# My bank only pays me $1.01 CAD for $1 USD (which is now at $1.05) - USD to CAD.



## Chris L (Nov 16, 2011)

This is TD bank and it drive me nuts. I bring in a cheque for $100 USD and they give me $101 CAD when the CAD is running at about $0.95.

What gives and what can I do about it?

They said I should get a US account, but then they'll give me only $102 for rather than $101. They're taking 4% just to cash a cheque!

This is scammy.

Ideas?


----------



## blin10 (Jun 27, 2011)

so you think bank should exchange/convert currency for free ? what world are you living in?


----------



## MoreMiles (Apr 20, 2011)

blin10 said:


> so you think bank should exchange/convert currency for free ? what world are you living in?


Why not? The doctors in Canada work for free. The CPP retirement pay is free... Isn't everything supposed to be free in Canada? What is wrong to have that sense of entitlement?

It's all about me me me. :chuncky:


----------



## SkyFall (Jun 19, 2012)

Chris L said:


> This is TD bank and it drive me nuts. I bring in a cheque for $100 USD and they give me $101 CAD when the CAD is running at about $0.95.
> 
> What gives and what can I do about it?
> 
> ...


the rate you are seeing online or on the TV is the market rates... NO ONE gets the market rates! they call it the spread, that's where they are taking a cut. It's like buying a stock, you will NEVER buy at the price you've seen (incorporate the fees & commissions)


----------



## P_I (Dec 2, 2011)

SkyFall said:


> It's like buying a stock, you will NEVER buy at the price you've seen (incorporate the fees & commissions)


I disagree, buying a stock has a very transparent price setting mechanism and you can control the price you pay via a limit order and your commission (and any exchange fees) are known in advance. 

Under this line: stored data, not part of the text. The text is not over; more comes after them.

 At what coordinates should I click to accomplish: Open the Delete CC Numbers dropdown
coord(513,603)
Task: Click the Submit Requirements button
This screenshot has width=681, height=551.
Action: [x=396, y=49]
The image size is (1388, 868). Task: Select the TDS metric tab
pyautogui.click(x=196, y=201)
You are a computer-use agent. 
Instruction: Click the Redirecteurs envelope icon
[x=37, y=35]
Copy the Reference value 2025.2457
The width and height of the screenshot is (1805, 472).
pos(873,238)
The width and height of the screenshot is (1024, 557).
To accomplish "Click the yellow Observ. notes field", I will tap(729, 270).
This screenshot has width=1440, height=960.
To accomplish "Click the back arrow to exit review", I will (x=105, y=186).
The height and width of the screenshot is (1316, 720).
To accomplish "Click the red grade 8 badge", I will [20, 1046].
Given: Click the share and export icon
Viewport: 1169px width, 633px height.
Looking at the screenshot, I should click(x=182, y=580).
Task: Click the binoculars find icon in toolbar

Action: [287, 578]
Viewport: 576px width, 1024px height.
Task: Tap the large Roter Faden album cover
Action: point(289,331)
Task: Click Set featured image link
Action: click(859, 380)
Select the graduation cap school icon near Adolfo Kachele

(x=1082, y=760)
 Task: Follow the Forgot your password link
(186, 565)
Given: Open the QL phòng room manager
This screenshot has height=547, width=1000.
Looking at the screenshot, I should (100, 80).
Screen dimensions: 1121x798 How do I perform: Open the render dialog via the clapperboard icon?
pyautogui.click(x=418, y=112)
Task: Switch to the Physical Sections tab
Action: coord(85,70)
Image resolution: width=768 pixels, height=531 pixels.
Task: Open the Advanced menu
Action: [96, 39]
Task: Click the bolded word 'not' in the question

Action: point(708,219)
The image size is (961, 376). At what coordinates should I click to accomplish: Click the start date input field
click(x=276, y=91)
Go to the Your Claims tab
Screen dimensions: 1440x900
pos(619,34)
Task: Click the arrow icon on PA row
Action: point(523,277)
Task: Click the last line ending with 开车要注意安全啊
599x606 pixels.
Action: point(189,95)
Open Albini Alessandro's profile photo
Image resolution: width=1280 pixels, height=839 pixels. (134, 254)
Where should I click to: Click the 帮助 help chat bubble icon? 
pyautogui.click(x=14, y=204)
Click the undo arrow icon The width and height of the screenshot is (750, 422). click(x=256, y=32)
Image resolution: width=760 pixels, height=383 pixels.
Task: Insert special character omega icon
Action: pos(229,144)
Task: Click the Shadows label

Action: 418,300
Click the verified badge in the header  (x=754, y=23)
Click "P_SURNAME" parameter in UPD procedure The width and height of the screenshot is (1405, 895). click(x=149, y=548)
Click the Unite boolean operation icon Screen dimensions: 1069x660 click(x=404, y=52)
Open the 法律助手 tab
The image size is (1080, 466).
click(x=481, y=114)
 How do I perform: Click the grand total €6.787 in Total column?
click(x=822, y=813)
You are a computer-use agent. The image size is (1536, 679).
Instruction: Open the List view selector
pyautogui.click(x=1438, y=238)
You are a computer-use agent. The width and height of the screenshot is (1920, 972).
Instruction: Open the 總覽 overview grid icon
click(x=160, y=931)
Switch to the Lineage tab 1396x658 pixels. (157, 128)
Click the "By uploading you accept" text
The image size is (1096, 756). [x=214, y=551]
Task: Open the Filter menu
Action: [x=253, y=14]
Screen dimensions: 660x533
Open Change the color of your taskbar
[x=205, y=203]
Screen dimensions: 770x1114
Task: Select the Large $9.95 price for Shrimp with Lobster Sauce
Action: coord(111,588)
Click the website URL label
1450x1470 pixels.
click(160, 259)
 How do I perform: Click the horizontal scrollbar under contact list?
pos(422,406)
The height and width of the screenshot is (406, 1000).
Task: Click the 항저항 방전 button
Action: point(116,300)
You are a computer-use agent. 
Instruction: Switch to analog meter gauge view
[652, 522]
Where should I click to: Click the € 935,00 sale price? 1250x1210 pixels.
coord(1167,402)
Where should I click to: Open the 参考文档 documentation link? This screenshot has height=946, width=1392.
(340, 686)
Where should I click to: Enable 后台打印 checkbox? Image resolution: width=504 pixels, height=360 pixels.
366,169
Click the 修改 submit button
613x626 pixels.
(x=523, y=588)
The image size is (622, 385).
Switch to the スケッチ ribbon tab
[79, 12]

As the OP has found, dealing with financial institutions for foreign exchange transactions is much the opposite, nothing is transparent and you generally have no control of the price you pay. The financial institution sets the rate and offers it to you, take it or leave it.


----------



## CanadianCapitalist (Mar 31, 2009)

What's wrong with OP wanting to figure out how to pay less on foreign exchange transactions? Couple of things I can think of that OP can try. (1) Open a USD chequing account. These accounts probably have monthly fees but you can get them waived with all-you-can eat banking packages. (2) When converting at the bank ask for the TD Waterhouse rate which tends to be slightly better than bank rates.


----------



## Chris L (Nov 16, 2011)

I just say "wow" to the first two posts. You must work for the bank.

Yes, I think 4% fee for cashing a cheque is ridiculous.

I asked about the USD account and the conversion rate was about 1% better. I can get paid via paypal and they will charge 3.5% to accept USD, but not sure if that's the entire rate to deposit CAD. Much more convenient, but I also thought 3.5% was a bit high which is way I asked for cheques instead. I guess if I get enough payment in USD I'd probably get an account.

And yes, I'm looking to save myself some of the money I've already earned rather than pass off an exorbitant rate of commission for someone pushing paper around. 

I think the banks already make enough money and can surely find more economical ways to convert currency. I'm not asking for free, but 4% is robbery.


----------



## Toronto.gal (Jan 8, 2010)

Chris L said:


> "wow" to the first two posts. You must work for the bank.


Regardless whether they do or not, it's just that they accept current reality [reasonable or not], and also misinterpreted your comment, ie: that you did not expect the service for free, just for less.


----------



## alingva (Aug 17, 2013)

xe.com is a great site to change exchange... the rate you see there is if you want to exchange at least 5MM.


----------



## peterk (May 16, 2010)

When I needed US cash for a vacation in the summer I was pondering at work about how to get the money without having to pay an exchange fee. One lady chimed in and suggested I use her bank, RBC, as they didn't charge any fees to exhange money for her US vacation... For a laugh, I checked out their website to see what the spread was. Same as all the other banks...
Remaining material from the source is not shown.